I like optimizing code. Yesterday, Patrick asked me if I could improve the build time for Rakudo. I pulled out my trusty Callgrind and profiled the single largest component in the build process. 25 minutes later (Callgrind is accurate, but not speedy -- parallelization please!) I had my data.
This particular hippo is a build stage that turns a file of NQP parse actions into PIR code. The input file is almost 2000 lines long, and the output file is just over 10,000 lines. It takes a while to process.
40% of the runtime is garbage collection. This is one reason we need a better GC, and I'm hopeful that we'll get one as part of the Google Summer of Code.

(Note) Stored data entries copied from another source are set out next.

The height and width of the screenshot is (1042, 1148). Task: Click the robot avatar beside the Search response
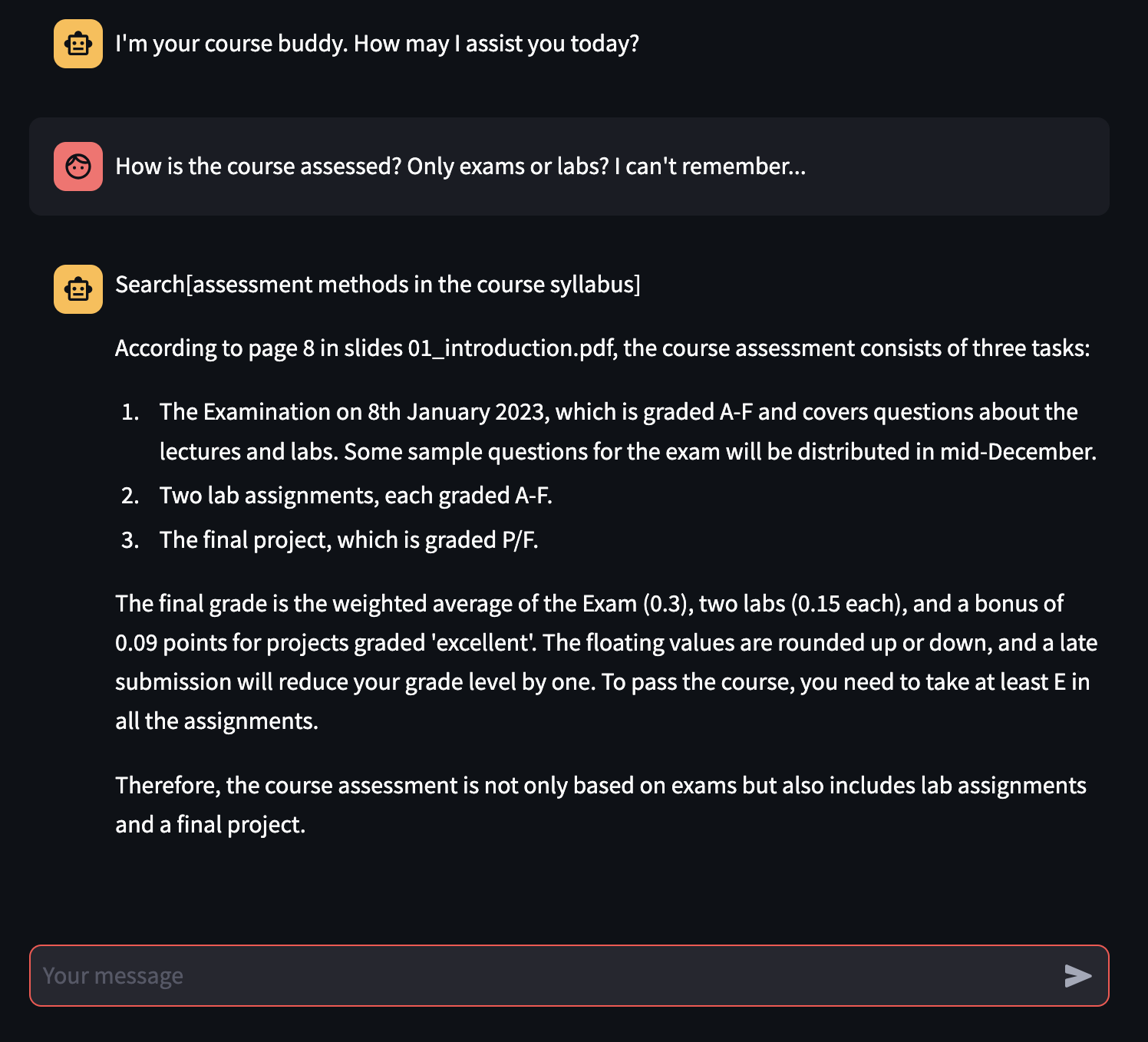click(x=78, y=289)
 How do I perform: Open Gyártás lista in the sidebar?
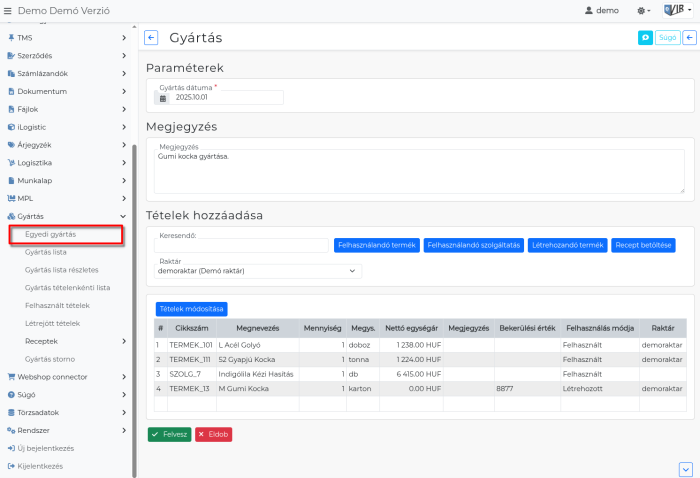click(46, 252)
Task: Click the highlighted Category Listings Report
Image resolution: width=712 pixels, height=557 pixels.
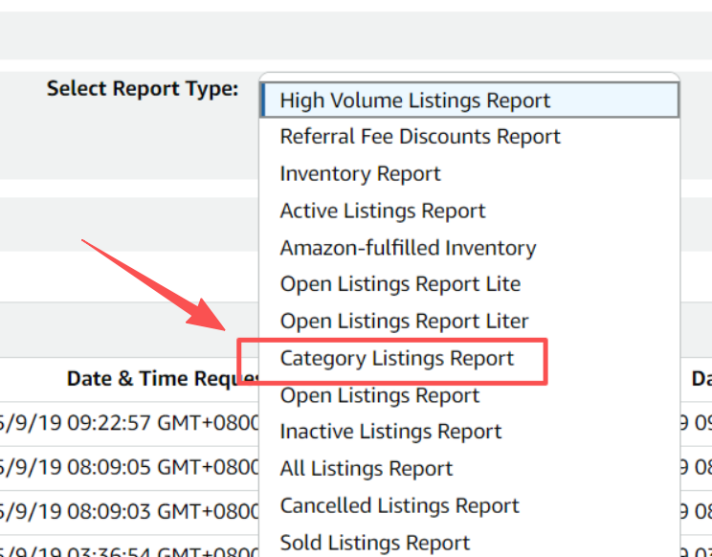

Of course, one way to make garbage collection cheaper in the short term is to use fewer GCable entities. One of the most expensive C-level operations during the build (outside of the garbage collector) was the isa
vtable entry for the Class PMC. I've long suspected that this was somewhat inefficient, and I wanted to revise it. I had the opportunity this afternoon.
This entry takes a string and checks that the current class is or inherits from a class of the same name as the string. The previous (slower) incarnation created a new instance of a Class from the string and delegated to another vtable entry which performed the same action on classes.
I suspected that the overhead of creating a new GCable element (the Class PMC) and delegating was solvable. I replaced that delegation with a handful of lines of code which perform string comparisons instead. After a couple of tweaks, the test suite all passed again.
I profiled the build again. 20 minutes later, Callgrind showed me a 20% performance improvement. The isa
call was somewhat faster (it's not easy to compare, with the delegation in place), but the GC pressure was much less.
The Rakudo test suite is also about 25% faster, so many other things in Parrot benefit from this optimization.